More than other age groups, people over 65 are reluctant to consider changes in their insurance needs. According to industry surveys, older consumers get locked into insurance policies for the long run, and are less likely to change them than younger consumers. Of course, with grown families and less likelihood of lifestyle changes, there may be fewer reasons for seniors to change the coverage terms of their policies.
However, premiums for even the same coverage change, and so do the comparative rates charged by competing insurance companies. Insurers often have different financial reasons for their decisions on rates, and these may show up in major price variations for the identical coverage.
I shop around for new insurance policies once a year. This process is usually triggered by the renewal notices I get on my auto and homeowner's policies. I have found that I get lower rates by insuring my cars and home with the same company. To provide further protection, I get a supplemental personal liability policy that gives me extra coverage. It's commonly called an umbrella policy, and is inexpensive when linked with the underlying protection already provided by my auto and home policies.
Last year, for example, I saved hundreds of dollars on my home insurance by switching carriers. I thought I was set with my new company for several years but was surprised when I got notice of a big—as in more than 40 percent—prospective increase in home insurance for the coming year. So I went shopping again. And the company whose rates were nowhere near the cheapest last year now came out way ahead as having the lowest rates. Not only did I avoid paying more for homeowner's coverage, but I also will pay less next year for auto insurance.
Once you get used to shopping around, it becomes very easy to do. I scan copies of what are called the declarations pages of my policies, where the coverage levels are summarized. I either fax them or email them to agents with competing companies and ask them to provide quotes on comparable coverage from their firms. It doesn't take very long and shifting coverage is easy. I'm happy to save hundreds of dollars for a few hours' work.
Insurance is hardly a minor household expense, either. According to the 2009 survey of consumer household expenditures by the U.S. Labor Department, average after-tax income of households led by people ages 65 and older was $39,862, and they spent $37,562 during the year. Of this amount, health insurance spending averaged $3,027, car insurance cost $972, and $320 was spent on life insurance and other types of personal insurance.

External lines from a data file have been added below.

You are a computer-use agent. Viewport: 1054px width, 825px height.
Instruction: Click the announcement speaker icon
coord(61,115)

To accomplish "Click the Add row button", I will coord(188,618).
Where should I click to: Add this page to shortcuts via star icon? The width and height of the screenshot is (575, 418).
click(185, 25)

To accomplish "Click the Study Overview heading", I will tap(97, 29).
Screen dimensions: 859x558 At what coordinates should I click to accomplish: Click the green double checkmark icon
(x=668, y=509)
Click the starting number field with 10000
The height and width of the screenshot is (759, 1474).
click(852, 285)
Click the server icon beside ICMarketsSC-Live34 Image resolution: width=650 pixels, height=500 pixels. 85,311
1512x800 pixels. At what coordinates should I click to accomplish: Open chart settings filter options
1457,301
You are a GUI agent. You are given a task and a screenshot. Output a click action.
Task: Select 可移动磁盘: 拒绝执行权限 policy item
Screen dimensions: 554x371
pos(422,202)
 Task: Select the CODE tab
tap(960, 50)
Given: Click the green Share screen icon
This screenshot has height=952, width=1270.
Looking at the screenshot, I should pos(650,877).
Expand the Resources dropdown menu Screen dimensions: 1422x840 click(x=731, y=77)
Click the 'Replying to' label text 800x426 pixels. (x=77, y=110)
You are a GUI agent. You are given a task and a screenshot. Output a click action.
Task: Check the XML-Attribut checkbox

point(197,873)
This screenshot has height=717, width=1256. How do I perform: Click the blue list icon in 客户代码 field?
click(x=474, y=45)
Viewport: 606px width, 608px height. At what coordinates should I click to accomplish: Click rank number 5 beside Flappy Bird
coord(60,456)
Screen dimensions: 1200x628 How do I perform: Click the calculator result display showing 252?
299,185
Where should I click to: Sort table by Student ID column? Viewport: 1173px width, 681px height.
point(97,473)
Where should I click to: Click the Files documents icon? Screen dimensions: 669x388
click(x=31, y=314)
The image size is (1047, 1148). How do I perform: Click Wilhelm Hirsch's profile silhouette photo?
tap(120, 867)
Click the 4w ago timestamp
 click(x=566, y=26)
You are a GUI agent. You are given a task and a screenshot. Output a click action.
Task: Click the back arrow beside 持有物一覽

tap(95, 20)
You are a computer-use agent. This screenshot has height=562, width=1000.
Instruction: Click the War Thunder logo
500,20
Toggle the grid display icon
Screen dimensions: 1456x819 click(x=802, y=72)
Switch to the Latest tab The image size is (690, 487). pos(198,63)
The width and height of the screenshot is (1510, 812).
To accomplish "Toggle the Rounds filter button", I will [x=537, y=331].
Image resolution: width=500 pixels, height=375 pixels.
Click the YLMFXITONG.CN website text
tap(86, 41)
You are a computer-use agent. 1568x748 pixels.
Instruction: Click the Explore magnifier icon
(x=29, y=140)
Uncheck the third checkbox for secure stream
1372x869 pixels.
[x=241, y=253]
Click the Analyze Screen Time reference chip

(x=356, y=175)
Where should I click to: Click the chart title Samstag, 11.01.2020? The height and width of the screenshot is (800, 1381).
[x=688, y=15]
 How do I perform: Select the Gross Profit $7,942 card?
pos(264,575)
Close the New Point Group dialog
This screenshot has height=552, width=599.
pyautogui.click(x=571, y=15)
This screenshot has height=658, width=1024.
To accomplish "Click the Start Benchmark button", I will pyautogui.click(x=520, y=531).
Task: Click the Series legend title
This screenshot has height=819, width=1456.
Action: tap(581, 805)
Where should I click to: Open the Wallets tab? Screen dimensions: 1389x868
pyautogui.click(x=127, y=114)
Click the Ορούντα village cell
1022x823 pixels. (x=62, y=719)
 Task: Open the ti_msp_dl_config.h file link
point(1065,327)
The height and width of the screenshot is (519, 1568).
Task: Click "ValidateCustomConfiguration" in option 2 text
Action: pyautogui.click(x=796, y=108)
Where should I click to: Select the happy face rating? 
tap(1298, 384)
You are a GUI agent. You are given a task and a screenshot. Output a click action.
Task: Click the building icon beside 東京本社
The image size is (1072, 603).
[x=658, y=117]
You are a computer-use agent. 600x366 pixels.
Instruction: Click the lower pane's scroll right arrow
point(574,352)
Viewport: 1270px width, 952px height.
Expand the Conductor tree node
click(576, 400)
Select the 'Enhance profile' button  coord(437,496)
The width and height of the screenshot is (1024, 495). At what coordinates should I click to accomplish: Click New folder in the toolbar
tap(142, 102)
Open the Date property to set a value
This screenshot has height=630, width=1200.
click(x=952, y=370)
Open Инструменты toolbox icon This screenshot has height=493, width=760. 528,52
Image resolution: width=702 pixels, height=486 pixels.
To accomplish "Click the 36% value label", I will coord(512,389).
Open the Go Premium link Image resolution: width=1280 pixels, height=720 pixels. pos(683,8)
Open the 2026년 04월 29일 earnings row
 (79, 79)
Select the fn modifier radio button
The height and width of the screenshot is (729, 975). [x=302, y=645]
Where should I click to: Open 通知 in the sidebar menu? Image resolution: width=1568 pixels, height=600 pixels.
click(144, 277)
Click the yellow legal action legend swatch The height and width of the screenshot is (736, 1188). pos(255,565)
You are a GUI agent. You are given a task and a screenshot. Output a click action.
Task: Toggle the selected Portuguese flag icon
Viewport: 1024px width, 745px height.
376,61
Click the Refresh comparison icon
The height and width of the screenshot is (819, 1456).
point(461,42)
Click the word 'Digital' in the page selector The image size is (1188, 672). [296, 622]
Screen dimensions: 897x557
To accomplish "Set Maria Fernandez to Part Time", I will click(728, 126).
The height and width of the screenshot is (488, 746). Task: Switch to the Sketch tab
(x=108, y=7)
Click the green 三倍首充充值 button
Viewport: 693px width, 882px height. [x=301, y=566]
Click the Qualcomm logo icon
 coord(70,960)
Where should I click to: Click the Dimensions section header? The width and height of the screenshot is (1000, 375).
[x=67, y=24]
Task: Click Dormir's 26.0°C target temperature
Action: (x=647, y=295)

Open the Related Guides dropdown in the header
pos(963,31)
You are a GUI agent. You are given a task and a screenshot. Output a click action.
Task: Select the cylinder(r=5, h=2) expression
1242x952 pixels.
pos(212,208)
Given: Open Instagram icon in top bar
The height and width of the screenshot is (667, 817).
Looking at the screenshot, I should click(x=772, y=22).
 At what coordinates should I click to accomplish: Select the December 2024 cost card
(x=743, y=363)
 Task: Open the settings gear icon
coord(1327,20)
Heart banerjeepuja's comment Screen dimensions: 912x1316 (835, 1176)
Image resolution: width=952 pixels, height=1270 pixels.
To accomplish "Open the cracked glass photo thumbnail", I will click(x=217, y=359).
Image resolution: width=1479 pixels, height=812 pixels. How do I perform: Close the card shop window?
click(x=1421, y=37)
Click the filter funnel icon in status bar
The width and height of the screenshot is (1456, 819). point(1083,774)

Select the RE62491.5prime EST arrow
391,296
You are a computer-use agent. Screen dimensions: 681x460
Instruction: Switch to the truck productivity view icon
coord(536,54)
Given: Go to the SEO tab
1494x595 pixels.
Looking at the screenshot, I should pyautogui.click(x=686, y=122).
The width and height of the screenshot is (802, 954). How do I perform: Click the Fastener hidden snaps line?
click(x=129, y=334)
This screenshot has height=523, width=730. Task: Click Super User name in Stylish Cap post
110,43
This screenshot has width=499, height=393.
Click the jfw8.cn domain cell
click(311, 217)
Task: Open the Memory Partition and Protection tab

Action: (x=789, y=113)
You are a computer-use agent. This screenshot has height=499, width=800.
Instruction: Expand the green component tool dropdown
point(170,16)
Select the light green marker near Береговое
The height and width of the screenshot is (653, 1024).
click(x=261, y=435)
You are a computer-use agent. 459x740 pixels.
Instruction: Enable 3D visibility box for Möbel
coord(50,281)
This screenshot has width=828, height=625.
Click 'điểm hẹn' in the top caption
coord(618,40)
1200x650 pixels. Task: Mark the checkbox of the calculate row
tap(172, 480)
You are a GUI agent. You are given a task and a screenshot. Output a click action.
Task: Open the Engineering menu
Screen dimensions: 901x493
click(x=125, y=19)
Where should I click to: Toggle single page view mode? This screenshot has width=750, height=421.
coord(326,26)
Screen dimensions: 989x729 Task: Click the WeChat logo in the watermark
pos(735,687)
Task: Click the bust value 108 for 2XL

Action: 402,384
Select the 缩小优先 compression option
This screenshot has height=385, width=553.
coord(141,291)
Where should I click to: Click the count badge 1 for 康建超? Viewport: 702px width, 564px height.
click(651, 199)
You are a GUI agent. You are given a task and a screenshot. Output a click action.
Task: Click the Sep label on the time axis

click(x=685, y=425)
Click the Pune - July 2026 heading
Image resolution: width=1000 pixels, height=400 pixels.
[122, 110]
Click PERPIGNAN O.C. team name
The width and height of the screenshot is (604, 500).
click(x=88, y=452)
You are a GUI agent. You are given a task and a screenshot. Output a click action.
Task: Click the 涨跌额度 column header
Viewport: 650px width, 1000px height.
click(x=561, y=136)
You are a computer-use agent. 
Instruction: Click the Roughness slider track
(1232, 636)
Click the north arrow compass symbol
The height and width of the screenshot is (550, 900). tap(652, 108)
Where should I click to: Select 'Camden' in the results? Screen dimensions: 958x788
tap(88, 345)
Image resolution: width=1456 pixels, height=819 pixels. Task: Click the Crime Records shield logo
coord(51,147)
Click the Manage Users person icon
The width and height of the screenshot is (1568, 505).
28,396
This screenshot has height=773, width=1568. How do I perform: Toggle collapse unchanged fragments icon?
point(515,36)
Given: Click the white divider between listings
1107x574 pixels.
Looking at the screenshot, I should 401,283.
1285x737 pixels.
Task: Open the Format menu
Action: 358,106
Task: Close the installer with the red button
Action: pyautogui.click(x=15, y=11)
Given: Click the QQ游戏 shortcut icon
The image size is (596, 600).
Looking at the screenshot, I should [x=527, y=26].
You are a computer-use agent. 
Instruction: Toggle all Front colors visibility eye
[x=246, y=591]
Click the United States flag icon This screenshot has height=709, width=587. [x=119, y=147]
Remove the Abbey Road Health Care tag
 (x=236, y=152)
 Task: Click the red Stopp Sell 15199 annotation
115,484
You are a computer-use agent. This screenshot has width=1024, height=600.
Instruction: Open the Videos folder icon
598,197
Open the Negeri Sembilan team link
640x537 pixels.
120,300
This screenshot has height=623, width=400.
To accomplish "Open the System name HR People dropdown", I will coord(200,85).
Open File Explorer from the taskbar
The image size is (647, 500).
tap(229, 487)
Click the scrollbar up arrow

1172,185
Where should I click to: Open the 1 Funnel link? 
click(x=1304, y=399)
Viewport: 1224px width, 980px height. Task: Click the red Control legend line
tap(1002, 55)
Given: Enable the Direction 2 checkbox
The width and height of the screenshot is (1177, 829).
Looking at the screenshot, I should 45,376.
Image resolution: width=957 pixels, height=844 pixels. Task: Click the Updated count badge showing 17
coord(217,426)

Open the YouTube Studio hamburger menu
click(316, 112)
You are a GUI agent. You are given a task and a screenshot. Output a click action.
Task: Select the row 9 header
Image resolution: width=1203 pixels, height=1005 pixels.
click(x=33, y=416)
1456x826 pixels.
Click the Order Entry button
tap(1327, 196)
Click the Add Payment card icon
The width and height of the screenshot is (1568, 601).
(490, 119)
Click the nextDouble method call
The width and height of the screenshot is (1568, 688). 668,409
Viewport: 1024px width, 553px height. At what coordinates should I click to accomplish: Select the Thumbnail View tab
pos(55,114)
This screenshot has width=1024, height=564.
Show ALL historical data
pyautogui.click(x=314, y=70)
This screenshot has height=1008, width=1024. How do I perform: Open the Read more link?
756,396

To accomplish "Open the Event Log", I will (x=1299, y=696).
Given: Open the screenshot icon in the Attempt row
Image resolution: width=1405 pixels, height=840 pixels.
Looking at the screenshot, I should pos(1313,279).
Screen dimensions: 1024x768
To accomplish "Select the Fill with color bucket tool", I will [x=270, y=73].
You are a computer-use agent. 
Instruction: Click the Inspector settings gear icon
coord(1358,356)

Home insurance was included in the $1,723 that the average older consumer spent on home maintenance, repairs, insurance, and other related expenses. If only a third of that was spent on insurance—about $570—the total average spending on insurance by older consumers would be nearly $4,900. That's 13 percent of total household spending just for insurance, and about equal to the typical older household's total annual spending on food—including food at home and at restaurants.
Beyond shopping around for better auto and home coverage, it's most important to take advantage of Medicare's annual open enrollment period. Health insurance is by far the largest insurance expense for older consumers. It's also a place where seniors have shown themselves to be particularly reluctant to switch insurers.
Medicare is complicated. So are the supplemental health and drug policies available under Medicare. Once seniors finally get into coverage plans that work for them, they tend to stay there. Studies show this to be an expensive decision. Just as with auto and home insurance, private Medicare insurers change rates and coverage terms frequently. Shopping for a better deal can save lots of money, not just in premiums but in out-of-pocket expenses for doctor's visits, procedures, and drugs.
Beyond lower rates, it's also important to review each year whether the amount and types of coverage you need have changed.
Many seniors have older vehicles and do not need expensive low-dollar deductibles for collision and comprehensive coverage. Consider selecting higher deductibles. However, do not scrimp on liability protection or uninsured motorist coverage. More people are dropping their car insurance because of the tough economy, so you need to make sure you're covered should you be in an accident with an uninsured driver.
Insurers offer lower rates for low-mileage motorists. If you do less driving than in the past, you might qualify for a lower rate.
When you rent a car, odds are you do not need rental-car insurance and can rely on your existing car insurance policy to protect you. You will, however, be on the hook for the deductible payment should you be in an accident that is your fault.
Inflation protection is a must-keep feature of home insurance, but like millions of seniors who have downsized, you may have reduced your possessions. Review whether you still need special riders on jewelry, furs, computers, and other items.
Life insurance is designed to help loved ones, providing them money to replace the income lost by your death and helping to conserve assets in your estate should you have enough wealth to trigger estate taxes. As you age, the protective objectives of life insurance diminish and you may not need as large a policy.